◆ **Brano di testo**:
┌────────

Prima di Hiroshima, la bomba scoppia a «Copenaghen»

10 minuti di lettura

Platea con il fiato sospeso per due ore e applausi finali di almeno dieci minuti per Copenaghen, regia di Mauro Avogadro al Piccolo Teatro di Milano. Il testo (1998) è del drammaturgo inglese Michael Frayn (famoso per la commedia Rumori fuori scena e autore del romanzo ormai classico Sweet Dreams, finalmente tradotto anche in Italia); gli attori sono interpreti di grande talento, che lo ripropongono dopo quasi vent’anni dall’esordio.

└────────

◆ **Materiale**:
┌────────

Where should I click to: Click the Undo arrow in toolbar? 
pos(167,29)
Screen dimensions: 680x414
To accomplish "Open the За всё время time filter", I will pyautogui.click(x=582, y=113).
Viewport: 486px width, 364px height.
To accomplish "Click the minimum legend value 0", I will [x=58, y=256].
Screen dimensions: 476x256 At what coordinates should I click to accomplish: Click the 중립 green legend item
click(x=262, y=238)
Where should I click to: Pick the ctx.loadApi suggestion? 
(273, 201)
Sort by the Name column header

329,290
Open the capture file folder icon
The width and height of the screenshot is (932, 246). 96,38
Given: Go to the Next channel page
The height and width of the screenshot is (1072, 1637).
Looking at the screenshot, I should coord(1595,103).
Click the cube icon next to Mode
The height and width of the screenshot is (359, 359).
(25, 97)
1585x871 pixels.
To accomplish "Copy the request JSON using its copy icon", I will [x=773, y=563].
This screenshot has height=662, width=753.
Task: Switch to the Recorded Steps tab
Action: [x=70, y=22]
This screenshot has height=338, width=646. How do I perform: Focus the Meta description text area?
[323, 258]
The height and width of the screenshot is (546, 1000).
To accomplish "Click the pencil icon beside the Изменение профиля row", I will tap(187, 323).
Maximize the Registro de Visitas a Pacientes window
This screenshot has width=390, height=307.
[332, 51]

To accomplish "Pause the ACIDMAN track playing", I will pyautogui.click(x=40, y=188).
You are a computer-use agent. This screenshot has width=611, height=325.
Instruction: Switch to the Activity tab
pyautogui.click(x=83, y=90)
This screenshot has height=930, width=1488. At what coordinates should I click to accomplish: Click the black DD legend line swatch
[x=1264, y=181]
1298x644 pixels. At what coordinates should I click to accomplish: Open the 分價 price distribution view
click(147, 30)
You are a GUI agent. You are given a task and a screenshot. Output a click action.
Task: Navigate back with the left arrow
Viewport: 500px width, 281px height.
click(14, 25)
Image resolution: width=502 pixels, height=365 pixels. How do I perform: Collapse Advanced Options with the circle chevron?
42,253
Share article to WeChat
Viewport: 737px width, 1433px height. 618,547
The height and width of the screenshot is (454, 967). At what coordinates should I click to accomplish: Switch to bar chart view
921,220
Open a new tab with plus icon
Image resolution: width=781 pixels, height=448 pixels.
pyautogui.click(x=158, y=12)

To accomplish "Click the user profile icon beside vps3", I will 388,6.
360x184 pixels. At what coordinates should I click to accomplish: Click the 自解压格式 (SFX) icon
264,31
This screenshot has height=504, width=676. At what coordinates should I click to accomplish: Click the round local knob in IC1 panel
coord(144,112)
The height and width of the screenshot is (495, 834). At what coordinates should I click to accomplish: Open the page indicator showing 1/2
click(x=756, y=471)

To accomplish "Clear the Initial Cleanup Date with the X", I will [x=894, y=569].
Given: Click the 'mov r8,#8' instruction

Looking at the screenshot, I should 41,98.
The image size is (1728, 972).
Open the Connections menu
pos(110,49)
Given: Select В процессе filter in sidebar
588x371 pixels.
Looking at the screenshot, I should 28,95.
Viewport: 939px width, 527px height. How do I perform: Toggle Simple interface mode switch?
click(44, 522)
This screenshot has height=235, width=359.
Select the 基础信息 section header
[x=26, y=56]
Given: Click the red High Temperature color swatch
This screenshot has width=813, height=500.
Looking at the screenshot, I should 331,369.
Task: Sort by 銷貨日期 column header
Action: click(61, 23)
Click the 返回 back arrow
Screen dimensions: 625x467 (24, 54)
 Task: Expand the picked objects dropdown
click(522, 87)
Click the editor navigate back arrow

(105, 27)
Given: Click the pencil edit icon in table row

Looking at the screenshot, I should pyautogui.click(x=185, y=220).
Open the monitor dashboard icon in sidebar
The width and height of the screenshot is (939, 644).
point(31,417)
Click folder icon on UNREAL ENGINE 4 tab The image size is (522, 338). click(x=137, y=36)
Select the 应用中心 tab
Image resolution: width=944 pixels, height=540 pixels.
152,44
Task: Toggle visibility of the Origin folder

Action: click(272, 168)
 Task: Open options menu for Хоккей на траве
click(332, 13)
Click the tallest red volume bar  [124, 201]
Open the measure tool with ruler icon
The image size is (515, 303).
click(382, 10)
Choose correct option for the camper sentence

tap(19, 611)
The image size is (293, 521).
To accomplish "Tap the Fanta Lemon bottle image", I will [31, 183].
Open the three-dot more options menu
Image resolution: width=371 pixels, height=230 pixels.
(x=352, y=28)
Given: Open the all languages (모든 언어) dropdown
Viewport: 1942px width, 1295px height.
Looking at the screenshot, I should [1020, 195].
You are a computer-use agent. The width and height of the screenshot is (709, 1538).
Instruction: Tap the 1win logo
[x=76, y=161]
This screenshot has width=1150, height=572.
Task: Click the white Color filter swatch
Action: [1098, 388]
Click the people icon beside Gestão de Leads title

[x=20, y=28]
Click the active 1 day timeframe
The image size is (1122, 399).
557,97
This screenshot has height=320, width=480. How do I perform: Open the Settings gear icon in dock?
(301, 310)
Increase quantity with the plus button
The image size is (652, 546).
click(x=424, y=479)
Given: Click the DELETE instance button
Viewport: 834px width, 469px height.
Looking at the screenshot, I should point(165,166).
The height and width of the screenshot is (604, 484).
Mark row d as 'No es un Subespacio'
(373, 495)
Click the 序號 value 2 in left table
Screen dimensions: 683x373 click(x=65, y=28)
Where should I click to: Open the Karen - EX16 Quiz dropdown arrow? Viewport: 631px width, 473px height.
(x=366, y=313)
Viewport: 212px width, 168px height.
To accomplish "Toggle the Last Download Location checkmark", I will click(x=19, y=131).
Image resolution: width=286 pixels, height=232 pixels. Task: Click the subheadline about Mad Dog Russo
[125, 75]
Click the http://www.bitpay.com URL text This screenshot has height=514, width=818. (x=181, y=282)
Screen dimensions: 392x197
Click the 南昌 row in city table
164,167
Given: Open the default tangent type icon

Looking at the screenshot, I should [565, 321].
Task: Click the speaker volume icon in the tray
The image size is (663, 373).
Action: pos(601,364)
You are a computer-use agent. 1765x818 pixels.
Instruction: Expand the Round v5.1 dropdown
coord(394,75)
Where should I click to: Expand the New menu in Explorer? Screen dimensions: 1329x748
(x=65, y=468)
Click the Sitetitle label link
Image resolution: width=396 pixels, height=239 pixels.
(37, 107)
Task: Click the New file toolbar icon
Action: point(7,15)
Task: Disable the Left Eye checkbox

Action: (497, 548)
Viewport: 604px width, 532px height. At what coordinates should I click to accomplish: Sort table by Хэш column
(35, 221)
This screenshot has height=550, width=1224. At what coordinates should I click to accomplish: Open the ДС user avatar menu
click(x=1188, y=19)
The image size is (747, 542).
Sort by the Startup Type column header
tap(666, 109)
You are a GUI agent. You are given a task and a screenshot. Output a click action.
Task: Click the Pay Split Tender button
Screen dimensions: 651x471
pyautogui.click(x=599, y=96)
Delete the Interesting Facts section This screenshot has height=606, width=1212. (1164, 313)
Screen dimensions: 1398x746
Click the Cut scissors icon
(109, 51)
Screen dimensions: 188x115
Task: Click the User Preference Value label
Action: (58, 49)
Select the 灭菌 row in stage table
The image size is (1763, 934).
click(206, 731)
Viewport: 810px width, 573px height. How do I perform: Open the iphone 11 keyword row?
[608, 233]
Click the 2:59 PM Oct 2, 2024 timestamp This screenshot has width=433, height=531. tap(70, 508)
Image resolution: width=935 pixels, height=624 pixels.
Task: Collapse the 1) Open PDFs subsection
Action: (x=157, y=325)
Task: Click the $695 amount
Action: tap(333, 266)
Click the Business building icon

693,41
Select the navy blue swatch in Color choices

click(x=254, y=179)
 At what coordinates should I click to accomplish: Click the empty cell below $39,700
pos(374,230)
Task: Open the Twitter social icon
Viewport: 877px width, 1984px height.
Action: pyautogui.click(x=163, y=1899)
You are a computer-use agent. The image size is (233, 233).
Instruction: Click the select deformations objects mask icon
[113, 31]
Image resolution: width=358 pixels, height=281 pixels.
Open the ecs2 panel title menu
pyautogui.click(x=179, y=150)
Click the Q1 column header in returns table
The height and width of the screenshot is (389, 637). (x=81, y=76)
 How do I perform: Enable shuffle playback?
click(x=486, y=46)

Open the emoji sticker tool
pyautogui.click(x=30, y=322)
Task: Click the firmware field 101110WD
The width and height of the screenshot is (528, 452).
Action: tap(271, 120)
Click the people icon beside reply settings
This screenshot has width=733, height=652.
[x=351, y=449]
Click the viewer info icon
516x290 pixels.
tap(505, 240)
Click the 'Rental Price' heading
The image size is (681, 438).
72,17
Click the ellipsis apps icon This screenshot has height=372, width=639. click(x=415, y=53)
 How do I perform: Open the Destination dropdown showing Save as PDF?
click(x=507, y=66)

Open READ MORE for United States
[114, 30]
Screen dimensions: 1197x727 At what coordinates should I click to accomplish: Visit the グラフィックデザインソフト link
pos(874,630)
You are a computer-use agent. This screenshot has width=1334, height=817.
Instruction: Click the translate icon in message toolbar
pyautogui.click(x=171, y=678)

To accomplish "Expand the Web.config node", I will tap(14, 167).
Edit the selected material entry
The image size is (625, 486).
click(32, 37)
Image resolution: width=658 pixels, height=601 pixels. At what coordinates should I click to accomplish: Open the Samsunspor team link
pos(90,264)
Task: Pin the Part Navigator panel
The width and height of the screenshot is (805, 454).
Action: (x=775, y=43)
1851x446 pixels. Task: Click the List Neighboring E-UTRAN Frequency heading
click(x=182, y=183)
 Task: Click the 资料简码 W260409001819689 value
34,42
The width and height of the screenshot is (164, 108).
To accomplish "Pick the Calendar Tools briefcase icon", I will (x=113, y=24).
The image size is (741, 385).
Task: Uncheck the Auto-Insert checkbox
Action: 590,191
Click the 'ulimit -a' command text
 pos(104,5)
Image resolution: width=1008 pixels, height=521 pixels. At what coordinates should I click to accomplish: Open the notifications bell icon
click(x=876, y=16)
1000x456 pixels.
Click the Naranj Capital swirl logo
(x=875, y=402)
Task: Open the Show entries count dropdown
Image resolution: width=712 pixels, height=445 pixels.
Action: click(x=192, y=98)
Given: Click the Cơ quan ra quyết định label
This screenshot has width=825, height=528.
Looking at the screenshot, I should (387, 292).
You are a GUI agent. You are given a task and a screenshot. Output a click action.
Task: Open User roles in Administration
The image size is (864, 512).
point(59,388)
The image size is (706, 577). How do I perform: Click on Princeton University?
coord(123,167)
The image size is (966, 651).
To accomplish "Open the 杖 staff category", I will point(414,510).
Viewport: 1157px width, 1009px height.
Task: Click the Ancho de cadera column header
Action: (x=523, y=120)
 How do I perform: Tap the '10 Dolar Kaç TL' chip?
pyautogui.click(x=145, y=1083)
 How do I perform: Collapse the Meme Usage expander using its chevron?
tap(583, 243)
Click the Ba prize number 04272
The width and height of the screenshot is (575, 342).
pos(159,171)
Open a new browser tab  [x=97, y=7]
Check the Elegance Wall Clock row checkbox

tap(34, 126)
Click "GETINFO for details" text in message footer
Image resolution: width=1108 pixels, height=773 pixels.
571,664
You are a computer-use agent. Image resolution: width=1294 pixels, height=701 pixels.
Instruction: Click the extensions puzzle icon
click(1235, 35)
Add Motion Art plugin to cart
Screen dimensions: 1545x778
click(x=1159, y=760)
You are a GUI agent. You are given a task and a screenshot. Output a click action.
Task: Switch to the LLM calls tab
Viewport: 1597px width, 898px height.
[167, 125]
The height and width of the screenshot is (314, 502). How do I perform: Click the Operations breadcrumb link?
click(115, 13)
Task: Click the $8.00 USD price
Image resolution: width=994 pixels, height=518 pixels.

└────────

◆ **Cosa farai**:
a: Trascrivi parola per parola la parte del brano su Copenaghen che va da "10 minuti di" fino a "quasi vent’anni dall’esordio.".
b: Secondo il brano su Copenaghen, chi ha curato la regia dello spettacolo al Piccolo Teatro di Milano?

◆ **Risposte per compito**:
a:
10 minuti di lettura

Platea con il fiato sospeso per due ore e applausi finali di almeno dieci minuti per Copenaghen, regia di Mauro Avogadro al Piccolo Teatro di Milano. Il testo (1998) è del drammaturgo inglese Michael Frayn (famoso per la commedia Rumori fuori scena e autore del romanzo ormai classico Sweet Dreams, finalmente tradotto anche in Italia); gli attori sono interpreti di grande talento, che lo ripropongono dopo quasi vent’anni dall’esordio.

b: Mauro Avogadro.